Para além disso, todos os argumentos utilizados para a manutenção
do “status quo” são de ordem
sentimental, alguns francamente erróneos: por exemplo, como é que livrar o país
dum estado de esmigalhamento extremo poderia afectar a coesão nacional? Não
será antes o contrário? Será socialmente tão saudável convidar a cada quatro
anos as populações destas pequenas sociedades a dividirem-se em grupos políticos
inimigos e ficarem em pé de guerra partidária na altura das eleições locais?
Outro argumento querido pelos “ tradicionalistas irredutíveis” é a
perda da “proximidade” em caso de reforma administrativa: isto era de facto um
bom argumento há cem anos no tempo dos bois, dos burros e dos caminhos de terra
batida; mas agora, em 2012, na era do telemóvel, do e-mail, da videoconferência,
do SMS, com uma rede densa de estradas (por vezes até demais) parece-me um
exagero sem limites.
Quem explicará à Troika que o interior de Portugal - e não
só - ainda anda na época do paternalismo paroquial mais antiquado, e que há
gente que utiliza uma terminologia hilariante do género de “não compreendemos …
que se extingam as freguesias de Podentes e Rabaçal com toda a carga ancestral
e de identidade que as solidifica e enobrece…”, até quase parece uma frase roubada
aos “Monty Pythons”.
Penela optou por só agregar as suas duas maiores freguesias
(criando segundo a imprensa uma mega-freguesia (!) de 3300 habitantes), uma
fusão que na realidade já deveria ter sido feita há meio-século; de facto, não
vemos qualquer semelhança entre São Miguel ou Santa Eufémia e Berlin-Este ou Oeste
e “o muro imaginário” que passa através do edifício nº 28 da Rua de Coimbra só
é visível para os “iniciados” oriundos desta Terra.
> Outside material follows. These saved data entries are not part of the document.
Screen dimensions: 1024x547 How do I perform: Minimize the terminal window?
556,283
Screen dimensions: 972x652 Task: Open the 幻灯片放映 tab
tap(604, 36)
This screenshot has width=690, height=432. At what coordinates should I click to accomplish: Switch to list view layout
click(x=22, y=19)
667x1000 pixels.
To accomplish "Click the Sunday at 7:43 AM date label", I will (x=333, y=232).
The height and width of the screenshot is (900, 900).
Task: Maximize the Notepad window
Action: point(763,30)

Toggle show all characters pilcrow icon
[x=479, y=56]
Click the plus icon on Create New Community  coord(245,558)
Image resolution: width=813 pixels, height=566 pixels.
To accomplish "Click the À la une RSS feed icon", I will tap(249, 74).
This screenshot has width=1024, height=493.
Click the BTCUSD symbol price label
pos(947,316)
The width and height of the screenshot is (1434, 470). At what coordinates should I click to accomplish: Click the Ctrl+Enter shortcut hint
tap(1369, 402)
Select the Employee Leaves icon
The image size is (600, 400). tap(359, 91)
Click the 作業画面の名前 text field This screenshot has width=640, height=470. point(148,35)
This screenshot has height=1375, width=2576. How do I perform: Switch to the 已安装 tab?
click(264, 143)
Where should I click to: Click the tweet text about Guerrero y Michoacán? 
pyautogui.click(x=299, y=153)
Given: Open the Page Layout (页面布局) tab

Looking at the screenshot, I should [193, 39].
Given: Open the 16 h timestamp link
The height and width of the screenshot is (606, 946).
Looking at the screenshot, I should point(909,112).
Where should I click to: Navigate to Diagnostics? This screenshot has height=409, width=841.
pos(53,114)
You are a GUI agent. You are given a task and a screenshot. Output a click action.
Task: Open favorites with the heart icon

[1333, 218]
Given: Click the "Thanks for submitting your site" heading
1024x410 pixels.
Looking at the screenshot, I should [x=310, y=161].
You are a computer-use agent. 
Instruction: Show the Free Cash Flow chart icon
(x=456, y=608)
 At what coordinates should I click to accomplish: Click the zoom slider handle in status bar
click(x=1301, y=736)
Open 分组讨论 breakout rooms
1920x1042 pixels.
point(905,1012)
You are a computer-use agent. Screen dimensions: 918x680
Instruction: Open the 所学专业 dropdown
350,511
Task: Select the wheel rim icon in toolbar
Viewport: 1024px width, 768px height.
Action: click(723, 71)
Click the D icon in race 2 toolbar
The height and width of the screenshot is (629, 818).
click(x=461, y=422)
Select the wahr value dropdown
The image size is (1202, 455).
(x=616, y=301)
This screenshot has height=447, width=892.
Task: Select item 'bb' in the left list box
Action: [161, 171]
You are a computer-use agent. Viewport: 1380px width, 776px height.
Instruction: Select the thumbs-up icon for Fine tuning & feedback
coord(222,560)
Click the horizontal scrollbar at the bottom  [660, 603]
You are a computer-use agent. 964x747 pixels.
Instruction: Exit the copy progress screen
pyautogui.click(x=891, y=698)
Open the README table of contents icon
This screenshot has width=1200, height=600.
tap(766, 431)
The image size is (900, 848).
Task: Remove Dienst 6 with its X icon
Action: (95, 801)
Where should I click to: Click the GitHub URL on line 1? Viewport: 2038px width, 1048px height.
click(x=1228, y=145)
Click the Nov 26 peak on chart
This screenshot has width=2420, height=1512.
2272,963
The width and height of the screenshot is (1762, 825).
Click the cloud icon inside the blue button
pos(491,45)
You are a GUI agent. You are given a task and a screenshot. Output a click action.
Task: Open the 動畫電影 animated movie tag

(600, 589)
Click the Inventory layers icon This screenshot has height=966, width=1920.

Assim, Penela irá reduzir o
mínimo possível o número de freguesias (de seis para cinco), mantendo as quatro
mais pequenas o que significa uma reforma minúscula baseada numa Lei mole e muito
pouco exigente. Existem duas possibilidades: ou o Senhor Secretário de Estado e
o Governo ao qual pertence nunca quiseram na realidade uma reforma
administrativa profunda do país, e optaram por montar um esquema para inglês
ver ou então, se o desejo de dotar Portugal de uma administração municipal mais
simples, mais profissional e mais eficaz era mesmo sincero, o Eng.º. Paulo Júlio
deve estar muito, mas mesmo muito desiludido com a sua vila natal.
Quero finalizar - sem qualquer tipo de presunção - com um exemplo esclarecedor.
No fim-de-semana passado estive com dois amigos Portugueses na Bélgica, concretamente
na cidade onde nasci. É uma pequena cidade rural de 20.000 habitantes (Penela tem
quase 6.000) com uma superfície de 120 km2 (Penela 132 km2)
e… não têm nenhuma freguesia. No país referido, desde a reforma administrativa
em 1961 (há 50 anos!), só as cidades com mais de 100.000 habitantes podem
manter um sistema de “subdivisões” ou “freguesias” e – o que é bastante
elucidativo - só uma única, Antuérpia com mais de 500.000 habitantes, aproveita
esta possibilidade.
Conclusões:
1º Penela perdeu a oportunidade de ser um exemplo motivador para o
país inteiro.
2º Uma reforma parcial que não passa de uma pequena intervenção
cosmética e superficial, não serve a Portugal em nada, bem pelo contrário, mais
uma vez arriscamos continuar a correr atrás do comboio da história.